▶ **EXERCISE GOAL**: Each line of the records that holds "computer" should be shown in full.

-- AVAILABLE DATA follows --

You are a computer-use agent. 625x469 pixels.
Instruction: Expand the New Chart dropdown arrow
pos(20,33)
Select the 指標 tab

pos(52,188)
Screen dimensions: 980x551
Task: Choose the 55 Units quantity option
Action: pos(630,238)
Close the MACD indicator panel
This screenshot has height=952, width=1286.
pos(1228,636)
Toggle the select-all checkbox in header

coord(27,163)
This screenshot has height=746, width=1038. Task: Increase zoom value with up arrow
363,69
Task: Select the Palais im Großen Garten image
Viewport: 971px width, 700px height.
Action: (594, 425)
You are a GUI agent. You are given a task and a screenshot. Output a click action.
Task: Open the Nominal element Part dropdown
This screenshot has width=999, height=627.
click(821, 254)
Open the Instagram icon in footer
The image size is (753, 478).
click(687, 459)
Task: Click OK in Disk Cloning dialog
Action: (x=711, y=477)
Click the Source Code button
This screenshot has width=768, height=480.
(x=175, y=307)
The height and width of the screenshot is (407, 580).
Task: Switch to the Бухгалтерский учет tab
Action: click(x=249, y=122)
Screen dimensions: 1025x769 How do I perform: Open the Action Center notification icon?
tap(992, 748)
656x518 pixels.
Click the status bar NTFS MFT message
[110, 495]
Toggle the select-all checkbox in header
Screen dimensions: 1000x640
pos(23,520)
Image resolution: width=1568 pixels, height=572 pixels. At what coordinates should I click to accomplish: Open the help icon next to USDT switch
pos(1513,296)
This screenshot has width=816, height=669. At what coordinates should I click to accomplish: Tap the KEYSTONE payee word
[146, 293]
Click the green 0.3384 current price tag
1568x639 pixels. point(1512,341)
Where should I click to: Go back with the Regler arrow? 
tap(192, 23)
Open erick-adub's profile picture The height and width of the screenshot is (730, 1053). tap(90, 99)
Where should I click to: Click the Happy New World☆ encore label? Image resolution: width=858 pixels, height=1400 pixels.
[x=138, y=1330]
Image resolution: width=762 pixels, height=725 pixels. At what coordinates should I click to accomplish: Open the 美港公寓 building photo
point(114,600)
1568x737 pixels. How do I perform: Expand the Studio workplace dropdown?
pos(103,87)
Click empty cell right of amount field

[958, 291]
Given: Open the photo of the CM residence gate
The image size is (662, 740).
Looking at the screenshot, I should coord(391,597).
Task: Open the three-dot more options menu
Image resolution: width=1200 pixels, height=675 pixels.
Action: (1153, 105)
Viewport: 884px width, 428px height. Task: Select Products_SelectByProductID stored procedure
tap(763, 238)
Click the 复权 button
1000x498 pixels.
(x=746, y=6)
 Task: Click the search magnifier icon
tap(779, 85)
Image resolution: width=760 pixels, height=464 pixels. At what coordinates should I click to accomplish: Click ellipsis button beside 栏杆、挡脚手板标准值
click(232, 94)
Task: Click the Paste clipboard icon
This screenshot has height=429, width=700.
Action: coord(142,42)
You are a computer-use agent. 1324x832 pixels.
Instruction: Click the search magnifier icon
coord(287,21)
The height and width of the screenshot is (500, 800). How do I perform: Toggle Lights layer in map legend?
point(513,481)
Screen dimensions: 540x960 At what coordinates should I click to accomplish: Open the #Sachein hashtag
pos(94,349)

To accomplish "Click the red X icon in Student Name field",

-- AVAILABLE DATA concluded --

▶ **TASK RESPONSE**:
You are a computer-use agent. 625x469 pixels.
You are a computer-use agent. 1324x832 pixels.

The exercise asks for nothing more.